Translate

5 Eylül 2010 Pazar

Öğrenme Stilleri ve Çalışma Yöntemleri


Öğrenme; bireyin olgunlaşma düzeyine göre, çevresiyle olan etkileşimi sonucunda yeni davranışlar kazanması ya da eski davranışlarını değiştirmesi sürecidir.


Yapılan araştırmalara göre; her bireyin kullandığı öğrenme şekilleri farklılık göstermektedir. Öğretimin bireyselleştirilmesinin en sağlam yollarından biri, her öğrencinin en iyi öğrendiği yolu bulup, o yolu açmak ve orada ilerlemeyi kolaylaştırmaktır. Bu amaçla, sınıflarda farklı öğrenme stillerine uygun öğrenim malzemesi ve stratejisi kullanılması, evde ise bu bilgi doğrultusunda çalışma ortamının düzenlenmesi ve ebeveynin çocuğuna destek vermesi önemlidir. Ebeveynin çocuğunun öğrenme stilli hakkında sahip olduğu bilgi, onun çocuğunun ders sorunlarına bakışında, onu anlamasında ve ona yol göstermesinde de oldukça etkilidir.
Öğrenme Stilleri
Bireye özgü birtakım özellikler vardır. Bunlar kişiyi diğerlerinden ayırır. Göz rengimiz, boyumuz, kan grubumuz vb. uzayıp giden bir liste... Birey bu özelliklerden bazılarını zaten bilir, bazıları hakkında ise daha kapsamlı bir gözlem yapması ve/veya konu uzmanından yardım alması gerekir. Öğrenme stilinizi bilmek yaşamınızı oldukça kolaylaştıracaktır. Çünkü öğrenme stilinizi bilmek, size anlamsız gelen pek çok davranışınıza anlam katacaktır. Öğrenme stiliniz, sizin kan grubunuz gibi doğuştan var olan ve sizin yaşamınıza önemli etkileri olan özelliğinizdir.

============

▸ Verilen Görev
Öğrenme stilleri metninde "Öğrenme Stilleri ve" ifadesinden aşağıya doğru "de oldukça etkilidir." ifadesine kadar uzanan bölümün tamamını hiçbir değişiklik yapmadan yeniden yazın.

▸ Sağlanan Malzeme
============

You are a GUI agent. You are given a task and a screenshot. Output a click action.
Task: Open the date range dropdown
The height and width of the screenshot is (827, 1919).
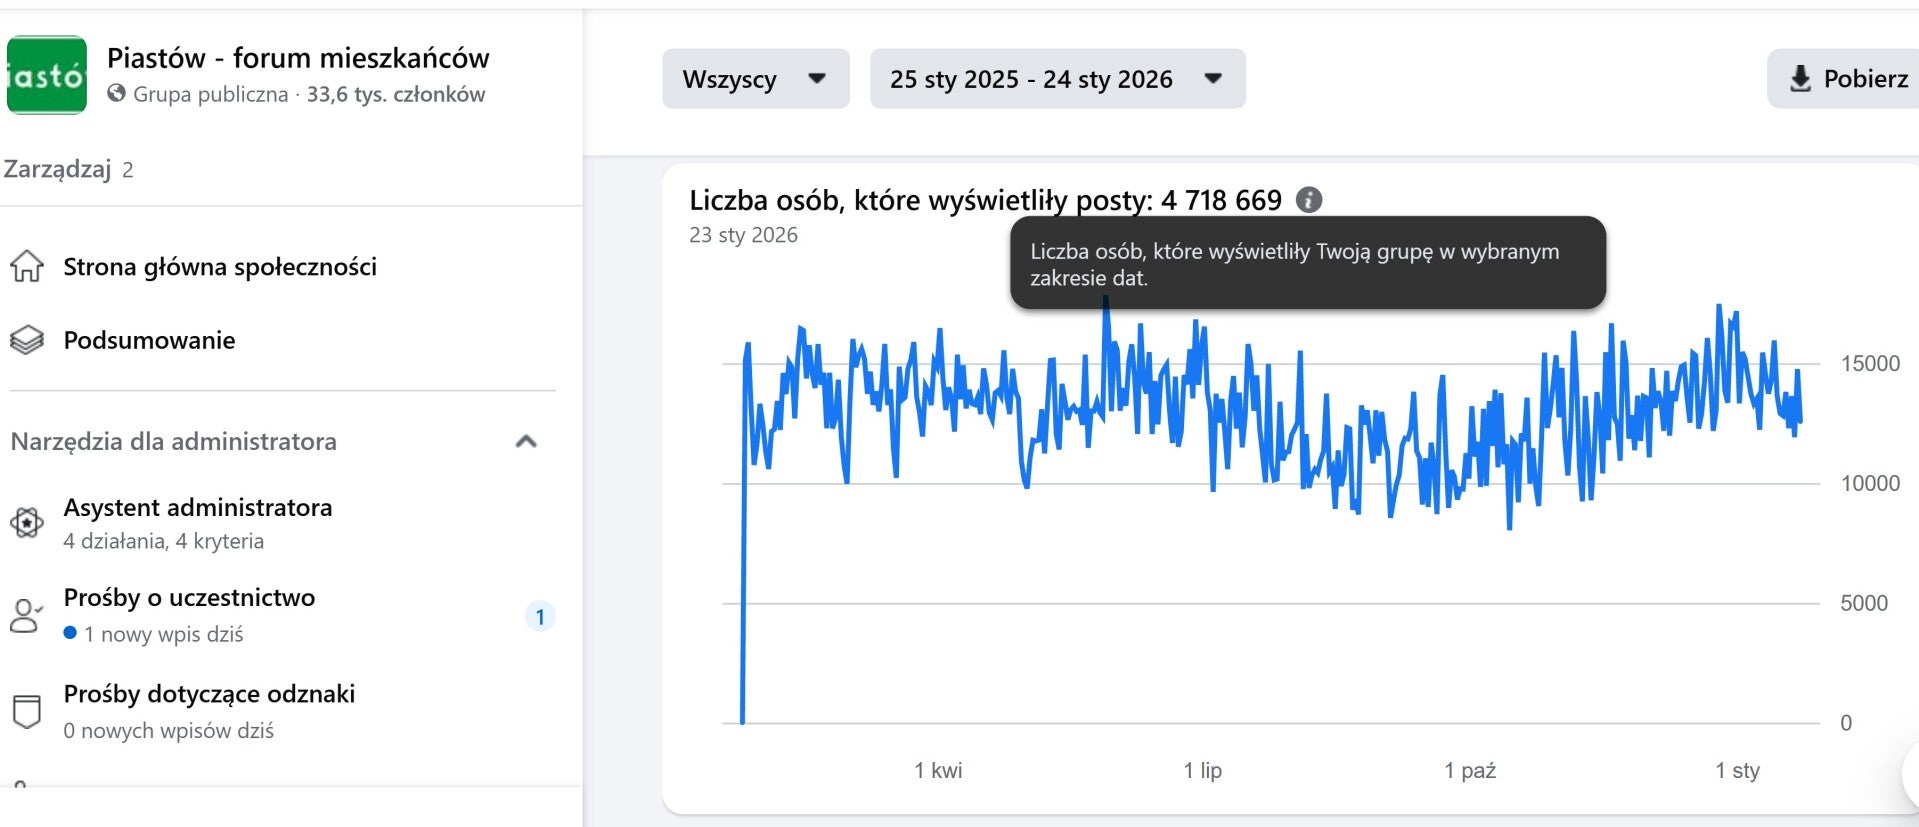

============

▸ Eksiksiz Yanıt
Öğrenme Stilleri ve Çalışma Yöntemleri


Öğrenme; bireyin olgunlaşma düzeyine göre, çevresiyle olan etkileşimi sonucunda yeni davranışlar kazanması ya da eski davranışlarını değiştirmesi sürecidir.


Yapılan araştırmalara göre; her bireyin kullandığı öğrenme şekilleri farklılık göstermektedir. Öğretimin bireyselleştirilmesinin en sağlam yollarından biri, her öğrencinin en iyi öğrendiği yolu bulup, o yolu açmak ve orada ilerlemeyi kolaylaştırmaktır. Bu amaçla, sınıflarda farklı öğrenme stillerine uygun öğrenim malzemesi ve stratejisi kullanılması, evde ise bu bilgi doğrultusunda çalışma ortamının düzenlenmesi ve ebeveynin çocuğuna destek vermesi önemlidir. Ebeveynin çocuğunun öğrenme stilli hakkında sahip olduğu bilgi, onun çocuğunun ders sorunlarına bakışında, onu anlamasında ve ona yol göstermesinde de oldukça etkilidir.